Is it possible, then, that with this absence of price appreciation while the company continued to grow its business, that Cisco might just possibly be a terrific value for an investor? Or will this stock instead be stuck in another 10-year period of no price appreciation?
Let's briefly take a look at Cisco and its stock, and see whether it might be something we should be adding to our own porfolios.
According to the Yahoo Finance profile on Cisco, the company
... designs, manufactures, and sells Internet protocol (IP)-based networking and other products related to the communications and information technology industry worldwide. It offers routers that interconnect public and private IP networks for mobile, data, voice, and video applications; switching products, which offer connectivity to end users, workstations, IP phones, access points, and servers; application networking services; and home networking products, such as adapters, gateways, modems, and home network management software products. The company also provides security products comprising span firewall, intrusion prevention, remote access, virtual private network, unified client, Web, and email security products; storage area networking products that deliver connectivity between servers and storage systems; unified communication products to integrate voice, video, data, and mobile applications on fixed and mobile networks; video systems, including digital set-top boxes and digital media products; and wireless systems. Clearly Cisco, through its internal growth and many acquisitons does a lot of high-tech "stuff."
CSCO reported first quarter 2011 results on November 10, 2010. Revenue for the quarter came in at $10.75 billion, 19% above the forecast of $10.74 billion. Earnings came in at $0.42/share (after unusual items), beating expectations of the $0.40/share that the analysts expected. All in all it wasn't a bad report, except that there was some uncertainty about the economy and concern that new orders were below company expectations. The stock didn't bounce on the news of the earnings exceeding expectations, but dipped again on the guarded outlook.

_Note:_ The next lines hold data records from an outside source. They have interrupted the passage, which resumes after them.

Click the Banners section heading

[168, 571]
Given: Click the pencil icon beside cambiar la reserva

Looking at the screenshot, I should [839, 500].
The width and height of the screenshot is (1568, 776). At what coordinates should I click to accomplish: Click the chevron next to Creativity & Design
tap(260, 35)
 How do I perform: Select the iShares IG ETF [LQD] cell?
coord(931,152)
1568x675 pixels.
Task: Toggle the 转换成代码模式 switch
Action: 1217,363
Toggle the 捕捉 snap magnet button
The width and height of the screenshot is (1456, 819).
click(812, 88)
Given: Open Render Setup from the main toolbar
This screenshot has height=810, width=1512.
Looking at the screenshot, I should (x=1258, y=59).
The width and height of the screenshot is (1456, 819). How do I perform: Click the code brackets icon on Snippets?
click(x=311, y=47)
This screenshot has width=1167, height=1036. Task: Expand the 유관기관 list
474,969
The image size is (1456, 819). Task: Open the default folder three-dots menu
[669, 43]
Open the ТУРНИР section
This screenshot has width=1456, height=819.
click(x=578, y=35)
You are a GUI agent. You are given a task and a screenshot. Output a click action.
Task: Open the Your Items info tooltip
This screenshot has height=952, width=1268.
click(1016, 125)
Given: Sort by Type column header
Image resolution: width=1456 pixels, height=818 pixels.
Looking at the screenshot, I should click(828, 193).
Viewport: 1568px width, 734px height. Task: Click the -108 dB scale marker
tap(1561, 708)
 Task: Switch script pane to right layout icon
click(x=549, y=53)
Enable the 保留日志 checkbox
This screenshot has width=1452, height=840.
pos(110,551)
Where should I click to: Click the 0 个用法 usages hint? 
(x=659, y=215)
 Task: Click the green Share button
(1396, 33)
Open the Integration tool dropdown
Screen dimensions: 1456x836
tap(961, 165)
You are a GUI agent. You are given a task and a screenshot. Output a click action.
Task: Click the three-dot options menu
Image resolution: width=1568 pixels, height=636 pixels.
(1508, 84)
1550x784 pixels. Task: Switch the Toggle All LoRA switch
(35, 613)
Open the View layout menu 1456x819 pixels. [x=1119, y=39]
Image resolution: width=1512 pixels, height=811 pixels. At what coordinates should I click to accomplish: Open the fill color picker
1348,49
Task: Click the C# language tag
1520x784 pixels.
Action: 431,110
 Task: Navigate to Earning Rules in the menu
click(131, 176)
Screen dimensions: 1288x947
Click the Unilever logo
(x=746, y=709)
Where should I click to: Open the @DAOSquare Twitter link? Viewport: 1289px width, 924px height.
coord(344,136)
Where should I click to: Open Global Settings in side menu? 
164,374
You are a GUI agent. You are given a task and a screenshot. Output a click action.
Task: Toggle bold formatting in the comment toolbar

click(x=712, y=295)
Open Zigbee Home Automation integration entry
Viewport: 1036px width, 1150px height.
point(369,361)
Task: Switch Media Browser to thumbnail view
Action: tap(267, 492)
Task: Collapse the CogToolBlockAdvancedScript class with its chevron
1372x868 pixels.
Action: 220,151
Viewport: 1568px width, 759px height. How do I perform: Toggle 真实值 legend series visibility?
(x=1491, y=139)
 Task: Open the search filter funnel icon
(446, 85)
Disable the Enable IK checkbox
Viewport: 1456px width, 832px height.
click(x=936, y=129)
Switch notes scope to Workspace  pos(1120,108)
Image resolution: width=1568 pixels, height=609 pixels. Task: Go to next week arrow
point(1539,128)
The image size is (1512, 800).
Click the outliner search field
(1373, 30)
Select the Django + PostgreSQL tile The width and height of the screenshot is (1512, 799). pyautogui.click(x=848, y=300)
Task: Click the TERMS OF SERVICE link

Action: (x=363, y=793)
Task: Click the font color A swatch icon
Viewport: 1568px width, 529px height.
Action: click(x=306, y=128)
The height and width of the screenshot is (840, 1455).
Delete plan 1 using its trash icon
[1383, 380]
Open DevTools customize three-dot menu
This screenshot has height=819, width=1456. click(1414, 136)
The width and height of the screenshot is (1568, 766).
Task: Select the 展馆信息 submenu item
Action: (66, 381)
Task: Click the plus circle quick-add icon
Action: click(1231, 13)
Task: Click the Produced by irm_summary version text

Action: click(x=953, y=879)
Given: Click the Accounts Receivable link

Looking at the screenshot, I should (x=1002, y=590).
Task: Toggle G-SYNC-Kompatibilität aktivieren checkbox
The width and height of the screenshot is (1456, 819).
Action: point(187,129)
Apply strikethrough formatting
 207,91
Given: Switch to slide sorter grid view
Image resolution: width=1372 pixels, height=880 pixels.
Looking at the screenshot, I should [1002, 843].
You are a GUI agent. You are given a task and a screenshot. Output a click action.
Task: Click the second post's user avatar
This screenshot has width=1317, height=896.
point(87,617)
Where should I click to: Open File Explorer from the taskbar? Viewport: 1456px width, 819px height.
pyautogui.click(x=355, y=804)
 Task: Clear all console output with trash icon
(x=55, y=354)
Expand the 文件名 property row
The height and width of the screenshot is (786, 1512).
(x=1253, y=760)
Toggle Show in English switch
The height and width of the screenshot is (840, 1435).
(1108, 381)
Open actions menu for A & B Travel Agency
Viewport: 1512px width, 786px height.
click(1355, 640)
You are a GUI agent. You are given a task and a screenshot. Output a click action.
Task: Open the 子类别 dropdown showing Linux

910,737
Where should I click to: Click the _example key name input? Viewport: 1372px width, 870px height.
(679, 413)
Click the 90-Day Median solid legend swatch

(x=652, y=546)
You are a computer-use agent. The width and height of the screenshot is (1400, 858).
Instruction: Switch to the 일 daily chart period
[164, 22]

Looking longer term at Morningstar, we can see that the company has grown even while the stock price stagnated with revenue of $28.5 billion in 2006, increasing to $40 billion in 2010 and $41.8 billion in the trailing 12 months (TTM). Diluted earnings per share came in at $0.89/share in 2006, increasing to $1.33/share in 2010 and $1.36 in the TTM. During the same period, CSCO has been buying back shares with 6.3 billion in 2006, reducing this number to 5.85 billion in 2010 and 5.80 billion in the TTM.
In terms of the balance sheet, Morningstar shows Cisco with $51.4 billion in current assets as of July 2010, and $19.2 billion in total current liabilities. Indeed, total liabilities -- including both current and long-term liabilities -- totaled $36.8 billion, suggesting CSCO was financially fit, easily covering all of its liabilities with just the current liabilities.
Free cash flow has been solid, with $7.1 billion reported in 2006, increasing to $9.18 billion in the TTM.
Valuation-wise, looking at Yahoo Finance's "Key Statistics," we can see that this is a large cap stock with a market capitalization of $118.73 billion. The trailing p/e is 15.64 and the forward p/e (fye Jul 31, 2012) is 11.70. Thus, the PEG ratio is a very inexpensive 1.09. Yahoo reports 5.54 billion shares outstanding with the same number of shares that float. As of Dec. 31, there were 41.16 million shares out short representing 0.6 days of trading volume (well below my own arbitrary three-day rule). There are no dividends paid, and the last stock split was over 10 years ago -- a 2:1 split on March 23, 2000. It should be noted that Cisco, while currently not paying a dividend, intends to start paying one in 2011, per The Wall Street Journal (subscription required).
As I indicated above, CSCO has gone relatively nowhere in terms of its stock price for the past 10 years. Looking at a recent StockCharts.com entry, we can see that for at least the past six years, Cisco has experienced a sine wave pattern in stock price.
From all of this, we can see that certainly Cisco as a stock has good value with a p/e in the low teens and a PEG just above 1.0. The company has been growing its revenue and earnings, but its stock price has been lagging. As our economy recovers and interest in networking and cloud computing grows, it appears that we may be early in Cisco as an investment -- and with valuation where it is, it appears to be in a good position to appreciate in price.